**AIM OF THE EXERCISE:** Only those lines from the one with "Screen dimensions: 1300x775" through the last line of the material belong in the answer, each repeated exactly.

*** AVAILABLE RECORDS ***

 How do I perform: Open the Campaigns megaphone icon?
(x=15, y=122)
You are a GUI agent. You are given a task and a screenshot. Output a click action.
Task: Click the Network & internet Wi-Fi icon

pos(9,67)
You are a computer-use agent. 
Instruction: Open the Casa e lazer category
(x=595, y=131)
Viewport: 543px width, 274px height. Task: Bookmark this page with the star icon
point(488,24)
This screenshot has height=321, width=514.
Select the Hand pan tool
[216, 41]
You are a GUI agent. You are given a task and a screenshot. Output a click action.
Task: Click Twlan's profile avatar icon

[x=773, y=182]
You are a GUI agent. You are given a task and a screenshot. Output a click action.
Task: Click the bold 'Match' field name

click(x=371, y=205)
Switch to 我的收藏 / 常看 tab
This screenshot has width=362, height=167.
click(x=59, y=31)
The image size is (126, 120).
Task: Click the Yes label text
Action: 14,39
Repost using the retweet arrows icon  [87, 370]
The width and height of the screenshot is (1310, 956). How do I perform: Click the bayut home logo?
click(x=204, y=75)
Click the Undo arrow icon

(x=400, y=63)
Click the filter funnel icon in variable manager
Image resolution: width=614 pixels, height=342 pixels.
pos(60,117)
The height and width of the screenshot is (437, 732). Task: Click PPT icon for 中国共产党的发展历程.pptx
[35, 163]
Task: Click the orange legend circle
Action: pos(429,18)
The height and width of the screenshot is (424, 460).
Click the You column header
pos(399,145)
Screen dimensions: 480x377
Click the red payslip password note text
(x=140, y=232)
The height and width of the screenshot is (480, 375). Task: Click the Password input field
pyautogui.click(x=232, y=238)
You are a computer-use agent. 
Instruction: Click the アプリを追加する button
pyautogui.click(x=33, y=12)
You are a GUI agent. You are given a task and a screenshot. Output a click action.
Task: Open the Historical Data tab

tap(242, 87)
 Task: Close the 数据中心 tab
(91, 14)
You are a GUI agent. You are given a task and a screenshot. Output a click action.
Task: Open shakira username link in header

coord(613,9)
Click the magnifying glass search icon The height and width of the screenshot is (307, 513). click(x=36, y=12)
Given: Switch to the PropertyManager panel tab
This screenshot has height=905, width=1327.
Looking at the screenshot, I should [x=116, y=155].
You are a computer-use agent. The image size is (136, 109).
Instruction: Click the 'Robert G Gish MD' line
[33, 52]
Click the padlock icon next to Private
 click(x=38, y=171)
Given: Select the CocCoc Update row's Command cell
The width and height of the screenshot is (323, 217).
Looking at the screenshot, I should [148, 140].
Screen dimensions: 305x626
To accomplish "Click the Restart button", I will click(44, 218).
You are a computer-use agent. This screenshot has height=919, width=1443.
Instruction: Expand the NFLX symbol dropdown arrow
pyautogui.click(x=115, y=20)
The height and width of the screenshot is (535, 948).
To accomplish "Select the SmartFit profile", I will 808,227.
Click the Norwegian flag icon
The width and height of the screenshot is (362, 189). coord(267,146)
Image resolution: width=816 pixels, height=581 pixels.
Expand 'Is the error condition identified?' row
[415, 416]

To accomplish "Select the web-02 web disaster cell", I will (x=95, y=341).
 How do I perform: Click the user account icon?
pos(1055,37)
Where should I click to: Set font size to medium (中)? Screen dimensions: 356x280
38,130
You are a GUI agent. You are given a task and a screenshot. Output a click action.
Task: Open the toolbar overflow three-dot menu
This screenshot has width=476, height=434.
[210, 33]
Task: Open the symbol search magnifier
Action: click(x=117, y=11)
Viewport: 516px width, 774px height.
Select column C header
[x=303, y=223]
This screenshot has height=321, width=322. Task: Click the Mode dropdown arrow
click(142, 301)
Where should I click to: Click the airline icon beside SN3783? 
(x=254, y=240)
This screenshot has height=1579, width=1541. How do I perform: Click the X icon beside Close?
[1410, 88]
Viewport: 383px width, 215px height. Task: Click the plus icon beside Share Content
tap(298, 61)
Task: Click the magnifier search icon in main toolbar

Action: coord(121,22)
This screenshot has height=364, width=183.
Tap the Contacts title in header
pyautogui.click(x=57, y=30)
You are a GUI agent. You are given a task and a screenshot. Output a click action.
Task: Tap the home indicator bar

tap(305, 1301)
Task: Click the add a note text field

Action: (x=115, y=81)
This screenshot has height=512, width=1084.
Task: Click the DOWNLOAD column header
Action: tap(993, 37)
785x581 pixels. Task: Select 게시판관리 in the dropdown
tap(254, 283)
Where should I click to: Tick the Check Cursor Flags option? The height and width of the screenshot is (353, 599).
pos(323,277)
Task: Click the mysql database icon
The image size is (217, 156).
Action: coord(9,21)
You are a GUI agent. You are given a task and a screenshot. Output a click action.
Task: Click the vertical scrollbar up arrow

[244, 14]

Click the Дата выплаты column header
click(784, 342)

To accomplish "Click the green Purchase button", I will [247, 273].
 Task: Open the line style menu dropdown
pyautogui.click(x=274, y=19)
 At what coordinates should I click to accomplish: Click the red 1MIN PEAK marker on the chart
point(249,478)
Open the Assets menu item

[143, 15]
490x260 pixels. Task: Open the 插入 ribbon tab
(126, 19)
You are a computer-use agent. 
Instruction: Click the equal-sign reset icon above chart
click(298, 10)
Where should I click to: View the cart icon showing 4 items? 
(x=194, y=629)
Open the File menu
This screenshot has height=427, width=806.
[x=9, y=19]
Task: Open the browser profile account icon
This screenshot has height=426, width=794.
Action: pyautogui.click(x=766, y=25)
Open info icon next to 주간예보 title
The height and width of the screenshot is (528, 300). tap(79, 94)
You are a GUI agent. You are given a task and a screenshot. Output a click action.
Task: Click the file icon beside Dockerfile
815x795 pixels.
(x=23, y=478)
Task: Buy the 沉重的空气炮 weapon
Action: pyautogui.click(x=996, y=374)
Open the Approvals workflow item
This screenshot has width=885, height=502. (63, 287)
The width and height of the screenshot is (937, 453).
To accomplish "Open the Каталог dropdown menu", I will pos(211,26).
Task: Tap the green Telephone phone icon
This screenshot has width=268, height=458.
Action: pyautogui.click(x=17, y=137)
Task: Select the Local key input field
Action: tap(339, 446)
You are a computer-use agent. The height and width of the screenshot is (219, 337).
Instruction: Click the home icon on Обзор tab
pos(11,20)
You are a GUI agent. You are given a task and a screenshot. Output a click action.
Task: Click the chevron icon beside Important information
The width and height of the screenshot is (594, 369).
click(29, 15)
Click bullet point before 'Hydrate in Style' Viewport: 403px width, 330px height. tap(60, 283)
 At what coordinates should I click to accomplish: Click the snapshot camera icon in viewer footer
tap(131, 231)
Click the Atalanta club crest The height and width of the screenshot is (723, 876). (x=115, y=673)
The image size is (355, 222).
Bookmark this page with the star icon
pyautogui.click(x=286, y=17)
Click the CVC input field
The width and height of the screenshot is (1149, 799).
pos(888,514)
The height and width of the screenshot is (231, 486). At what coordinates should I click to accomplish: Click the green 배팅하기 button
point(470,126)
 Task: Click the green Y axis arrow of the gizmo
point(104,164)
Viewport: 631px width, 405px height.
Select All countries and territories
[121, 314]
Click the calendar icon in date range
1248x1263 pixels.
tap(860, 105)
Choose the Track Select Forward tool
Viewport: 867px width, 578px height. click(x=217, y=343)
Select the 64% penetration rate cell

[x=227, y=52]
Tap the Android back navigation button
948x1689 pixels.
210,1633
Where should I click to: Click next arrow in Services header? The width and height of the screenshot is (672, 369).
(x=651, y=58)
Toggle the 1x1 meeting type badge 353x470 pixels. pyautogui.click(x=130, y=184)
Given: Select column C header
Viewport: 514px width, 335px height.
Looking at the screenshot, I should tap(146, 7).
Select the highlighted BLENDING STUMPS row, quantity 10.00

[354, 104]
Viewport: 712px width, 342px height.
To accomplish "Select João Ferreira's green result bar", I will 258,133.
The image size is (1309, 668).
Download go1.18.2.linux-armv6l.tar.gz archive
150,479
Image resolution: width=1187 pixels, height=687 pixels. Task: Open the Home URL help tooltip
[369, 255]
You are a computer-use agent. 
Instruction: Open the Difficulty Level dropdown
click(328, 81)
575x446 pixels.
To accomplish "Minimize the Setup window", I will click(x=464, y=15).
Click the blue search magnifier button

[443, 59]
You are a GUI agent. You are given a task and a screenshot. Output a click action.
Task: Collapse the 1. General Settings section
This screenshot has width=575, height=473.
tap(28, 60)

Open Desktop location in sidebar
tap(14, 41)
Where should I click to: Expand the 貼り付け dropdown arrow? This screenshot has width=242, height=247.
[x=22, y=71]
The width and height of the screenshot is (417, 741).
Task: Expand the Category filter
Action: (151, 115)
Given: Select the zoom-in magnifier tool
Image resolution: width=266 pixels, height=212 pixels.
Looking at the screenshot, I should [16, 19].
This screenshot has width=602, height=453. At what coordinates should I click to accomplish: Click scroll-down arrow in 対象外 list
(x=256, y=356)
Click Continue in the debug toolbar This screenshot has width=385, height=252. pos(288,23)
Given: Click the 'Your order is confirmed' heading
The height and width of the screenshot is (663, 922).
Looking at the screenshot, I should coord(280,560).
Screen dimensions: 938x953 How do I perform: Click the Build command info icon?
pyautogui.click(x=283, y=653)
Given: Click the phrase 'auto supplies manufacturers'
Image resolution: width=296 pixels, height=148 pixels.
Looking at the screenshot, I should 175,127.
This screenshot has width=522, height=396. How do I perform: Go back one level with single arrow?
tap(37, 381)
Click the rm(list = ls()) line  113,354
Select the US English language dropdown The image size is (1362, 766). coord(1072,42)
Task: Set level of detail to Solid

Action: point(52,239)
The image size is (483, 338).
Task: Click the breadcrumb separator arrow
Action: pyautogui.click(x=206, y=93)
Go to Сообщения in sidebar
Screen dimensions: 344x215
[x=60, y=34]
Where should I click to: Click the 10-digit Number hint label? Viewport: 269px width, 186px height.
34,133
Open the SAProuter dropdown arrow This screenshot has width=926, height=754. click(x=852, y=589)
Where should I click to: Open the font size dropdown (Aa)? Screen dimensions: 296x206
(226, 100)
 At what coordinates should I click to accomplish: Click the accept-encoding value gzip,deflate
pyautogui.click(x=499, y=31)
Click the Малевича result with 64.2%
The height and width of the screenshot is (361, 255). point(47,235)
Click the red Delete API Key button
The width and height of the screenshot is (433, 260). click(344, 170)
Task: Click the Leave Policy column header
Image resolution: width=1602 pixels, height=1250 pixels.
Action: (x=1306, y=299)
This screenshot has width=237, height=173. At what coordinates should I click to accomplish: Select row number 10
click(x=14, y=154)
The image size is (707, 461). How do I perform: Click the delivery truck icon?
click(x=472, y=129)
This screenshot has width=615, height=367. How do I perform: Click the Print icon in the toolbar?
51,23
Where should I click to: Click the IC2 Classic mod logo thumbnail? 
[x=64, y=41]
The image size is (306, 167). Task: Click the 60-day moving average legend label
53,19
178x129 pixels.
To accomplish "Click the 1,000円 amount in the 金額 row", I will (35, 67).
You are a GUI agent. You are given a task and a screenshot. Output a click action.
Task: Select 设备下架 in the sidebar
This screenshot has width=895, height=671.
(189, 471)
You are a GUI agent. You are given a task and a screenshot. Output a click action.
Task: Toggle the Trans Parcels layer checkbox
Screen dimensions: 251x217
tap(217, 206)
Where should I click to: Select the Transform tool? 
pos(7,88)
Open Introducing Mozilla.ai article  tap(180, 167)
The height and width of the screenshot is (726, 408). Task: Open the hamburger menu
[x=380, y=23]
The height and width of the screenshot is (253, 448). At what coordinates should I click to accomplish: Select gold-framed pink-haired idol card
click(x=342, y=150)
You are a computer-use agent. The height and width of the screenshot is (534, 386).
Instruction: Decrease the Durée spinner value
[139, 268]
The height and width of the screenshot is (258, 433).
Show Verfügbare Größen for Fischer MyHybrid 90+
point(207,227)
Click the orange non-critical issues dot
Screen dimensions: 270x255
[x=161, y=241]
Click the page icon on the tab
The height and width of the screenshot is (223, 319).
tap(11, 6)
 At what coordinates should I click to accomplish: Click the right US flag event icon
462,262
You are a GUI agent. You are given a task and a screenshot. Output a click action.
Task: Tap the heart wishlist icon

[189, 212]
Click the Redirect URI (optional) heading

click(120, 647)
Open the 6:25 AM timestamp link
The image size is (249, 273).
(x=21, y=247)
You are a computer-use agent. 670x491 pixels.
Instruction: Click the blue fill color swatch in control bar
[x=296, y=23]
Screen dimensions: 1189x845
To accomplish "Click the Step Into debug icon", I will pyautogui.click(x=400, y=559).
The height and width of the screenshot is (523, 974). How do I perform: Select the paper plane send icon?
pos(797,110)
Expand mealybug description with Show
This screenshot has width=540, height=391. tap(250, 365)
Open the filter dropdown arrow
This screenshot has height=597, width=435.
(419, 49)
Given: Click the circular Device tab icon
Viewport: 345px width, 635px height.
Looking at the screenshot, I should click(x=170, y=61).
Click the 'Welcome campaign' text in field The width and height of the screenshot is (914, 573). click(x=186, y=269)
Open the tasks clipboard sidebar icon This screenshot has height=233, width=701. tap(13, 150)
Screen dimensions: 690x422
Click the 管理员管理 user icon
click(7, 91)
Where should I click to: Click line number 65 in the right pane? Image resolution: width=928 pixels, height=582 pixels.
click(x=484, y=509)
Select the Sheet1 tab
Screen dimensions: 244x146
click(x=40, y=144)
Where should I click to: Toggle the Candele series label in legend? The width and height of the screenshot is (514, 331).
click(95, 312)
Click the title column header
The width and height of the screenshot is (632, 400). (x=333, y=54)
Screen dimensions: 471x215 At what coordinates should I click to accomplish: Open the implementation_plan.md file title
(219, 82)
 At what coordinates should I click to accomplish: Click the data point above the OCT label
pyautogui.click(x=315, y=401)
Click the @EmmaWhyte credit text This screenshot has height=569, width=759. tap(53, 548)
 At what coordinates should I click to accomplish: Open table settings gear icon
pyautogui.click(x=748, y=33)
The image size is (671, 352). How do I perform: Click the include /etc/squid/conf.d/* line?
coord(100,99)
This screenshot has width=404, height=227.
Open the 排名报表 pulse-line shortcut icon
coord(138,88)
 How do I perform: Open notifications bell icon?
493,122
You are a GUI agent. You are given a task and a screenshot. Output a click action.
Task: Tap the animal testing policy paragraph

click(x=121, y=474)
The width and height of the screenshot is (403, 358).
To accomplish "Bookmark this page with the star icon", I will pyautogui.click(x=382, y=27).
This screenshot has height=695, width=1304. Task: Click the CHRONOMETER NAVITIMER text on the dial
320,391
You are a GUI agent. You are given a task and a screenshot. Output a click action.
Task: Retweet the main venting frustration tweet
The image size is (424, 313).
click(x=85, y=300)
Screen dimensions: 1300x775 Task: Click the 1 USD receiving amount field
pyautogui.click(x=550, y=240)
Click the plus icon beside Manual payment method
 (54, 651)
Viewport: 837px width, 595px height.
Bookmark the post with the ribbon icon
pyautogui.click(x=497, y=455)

*** End of AVAILABLE RECORDS ***

**ANSWER FOR THIS EXERCISE:**
Screen dimensions: 1300x775 Task: Click the 1 USD receiving amount field
pyautogui.click(x=550, y=240)
Click the plus icon beside Manual payment method
 (54, 651)
Viewport: 837px width, 595px height.
Bookmark the post with the ribbon icon
pyautogui.click(x=497, y=455)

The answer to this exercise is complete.